▶ [PROBLEMS TO SOLVE]:
- A) Answer these questions about the F-150 forum thread, one per line:
(i) What model year is the dad's F-150?
(ii) Which brand of plow did the poster and the poster's dad decide to get?
(iii) How much of the plow's cost will the poster pay?
- B) In the F-150 forum thread, shorten the paragraph that begins "Third, my dad and I have decided" into a brief bulleted list that keeps its main facts.
- C) Carry on the F-150 forum thread from where it stops.

═══ TEXT PASSAGE ═══

# F-150



## articzap (Feb 1, 2004)

First off I'd like to say what a great forum you have here.

Well let's jump off the topic at hand. 

Ok, my dad has a 2001 F-150 and would like to know if he puts the 7700 torsion bars on, well Ford then allow him to pull and not void the warrenty. 

Second, will 7700 torsion bars be enough for the front end or should we but the tembren's on the front too. How do they affect the ride off the truck? My dad would like to buy at least two for the back of the truck because we tow a trailer that's pretty heavy and it would greatly help the back suspension, or at least that's what I gather from there site.

Third, my dad and I have decided to get a Blizzard plow. I would like prices on the 680 LT (if it will fit the truck) and the price on the 760 LD. The plow will not be used for bussinesses, but rather for personal use mainly with some driveways during bigger storms. If I buy a plow in the middle of summer brand new, do you think the dealer will come down alot or will it still be expensive. 

Thanks for all your help now becuase this decision will help me decide how much money I got to save up for summer. (I got to pay for half of the plow)


----------



## harley hauler (Nov 20, 2003)

A:\Mvc-001f.jpg


----------



## Hiwire (Nov 28, 2003)

═══ GIVEN RECORDS ═══

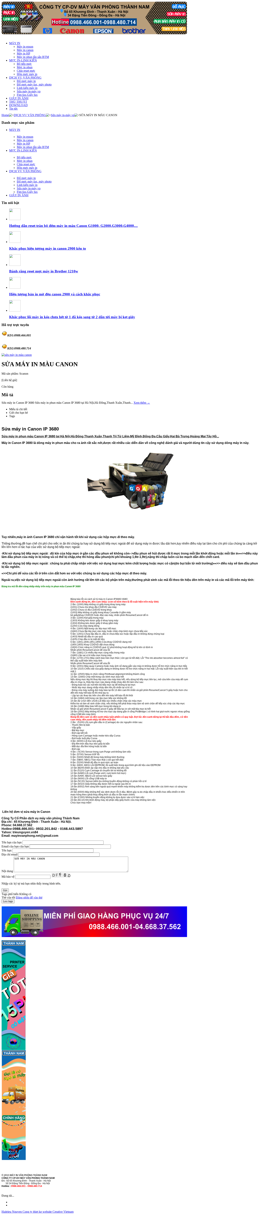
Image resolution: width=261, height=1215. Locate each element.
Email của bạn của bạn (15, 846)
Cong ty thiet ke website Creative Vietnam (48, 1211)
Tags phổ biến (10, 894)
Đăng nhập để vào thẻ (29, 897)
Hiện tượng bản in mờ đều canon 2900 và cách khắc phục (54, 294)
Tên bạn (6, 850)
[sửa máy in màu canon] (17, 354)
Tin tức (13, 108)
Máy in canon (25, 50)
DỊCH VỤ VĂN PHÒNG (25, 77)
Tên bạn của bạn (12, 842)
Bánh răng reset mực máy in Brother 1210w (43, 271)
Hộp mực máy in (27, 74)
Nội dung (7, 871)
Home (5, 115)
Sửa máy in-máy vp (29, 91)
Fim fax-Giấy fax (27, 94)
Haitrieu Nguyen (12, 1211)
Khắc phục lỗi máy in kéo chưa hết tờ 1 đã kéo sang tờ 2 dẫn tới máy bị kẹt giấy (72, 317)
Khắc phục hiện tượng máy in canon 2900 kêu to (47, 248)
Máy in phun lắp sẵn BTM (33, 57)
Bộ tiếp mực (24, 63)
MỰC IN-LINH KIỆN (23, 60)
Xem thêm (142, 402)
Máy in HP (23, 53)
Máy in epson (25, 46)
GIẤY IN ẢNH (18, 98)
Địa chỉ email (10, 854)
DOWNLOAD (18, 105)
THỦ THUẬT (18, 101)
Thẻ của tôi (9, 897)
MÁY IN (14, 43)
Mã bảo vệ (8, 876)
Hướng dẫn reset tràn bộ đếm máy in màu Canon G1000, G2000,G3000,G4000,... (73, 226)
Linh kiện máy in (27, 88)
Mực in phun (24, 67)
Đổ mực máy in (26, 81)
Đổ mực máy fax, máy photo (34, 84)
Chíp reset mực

═══
═══ GIVEN RECORDS ═══

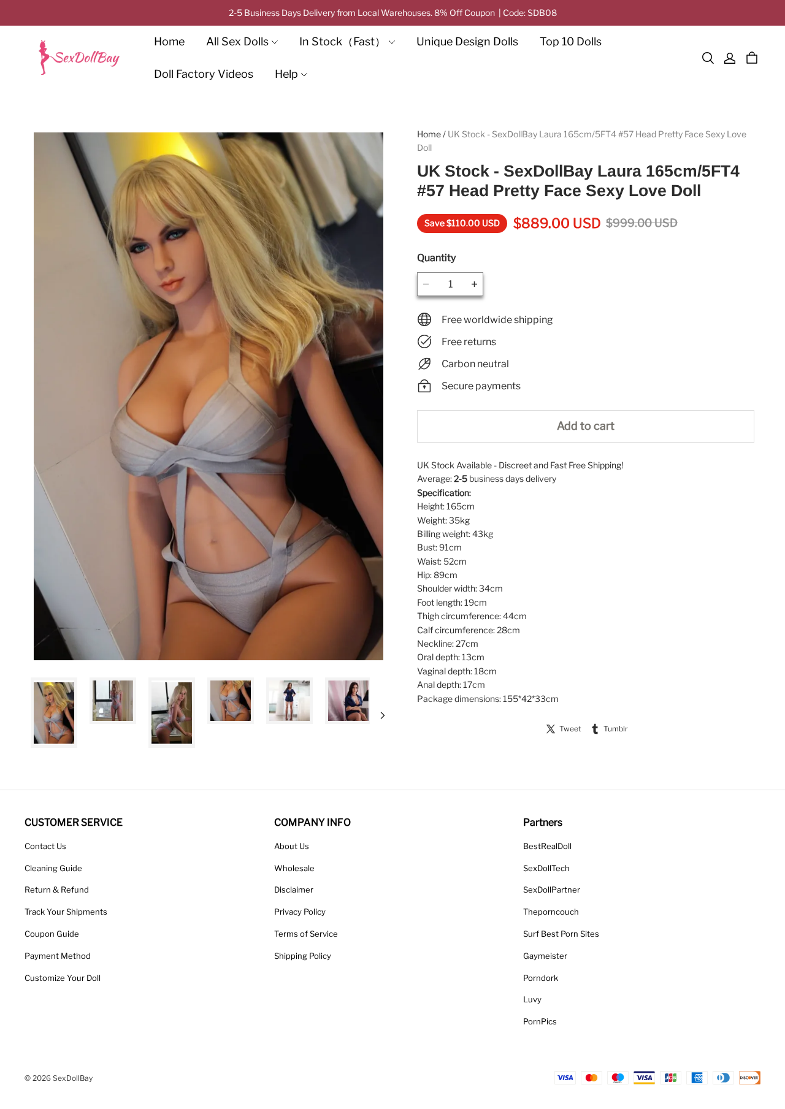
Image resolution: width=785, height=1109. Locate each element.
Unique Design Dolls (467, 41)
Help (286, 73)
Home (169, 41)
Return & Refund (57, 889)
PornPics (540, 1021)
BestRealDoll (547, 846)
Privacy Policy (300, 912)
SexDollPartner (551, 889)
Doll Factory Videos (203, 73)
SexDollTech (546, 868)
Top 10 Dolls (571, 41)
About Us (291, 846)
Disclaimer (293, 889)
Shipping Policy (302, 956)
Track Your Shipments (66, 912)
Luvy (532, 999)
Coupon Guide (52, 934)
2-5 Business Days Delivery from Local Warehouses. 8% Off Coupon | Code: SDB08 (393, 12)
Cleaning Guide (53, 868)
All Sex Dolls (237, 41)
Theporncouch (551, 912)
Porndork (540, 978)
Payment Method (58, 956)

═══

▶ [ANSWERS TO THE TASKS]:
- A)
(i) 2001
(ii) Blizzard
(iii) Half

- B)
- The poster and the poster's dad have decided to buy a Blizzard plow.
- The poster wants prices on the 680 LT, if it fits the truck, and on the 760 LD.
- The plow is for personal use, mainly clearing some driveways during bigger storms, not for business.
- The poster asks whether a dealer would lower the price much on a new plow bought in midsummer.

- C)
changing torsion bars wont help your warrantee. If the truck is an F150 and is not a #7700, a plow will void your warrantee. Not saying you cant do it or that it wont handle it, just that its unlikely Ford would back any repair work that they could say was caused by having a plow on it.
Ray


----------



## RamesesSnow23 (Jan 4, 2004)

Timbrens will not affect the ride too much i have them in the front of my F-150. Not sure about the warrenty, i think you'll be ok with the 7700. I would say go with the 760 Blizzard if its not too heavy for the front axel. Good choice with blizzard they are nice plows.


----------



## articzap (Feb 1, 2004)

Hey, thanks for all the responses. On Ford's site it says that an F-150 equipped with 7700 from factory can hold no more then a 700lbs plow. So the 760 LD should be fine. Anyone got an idea of prices on this plow?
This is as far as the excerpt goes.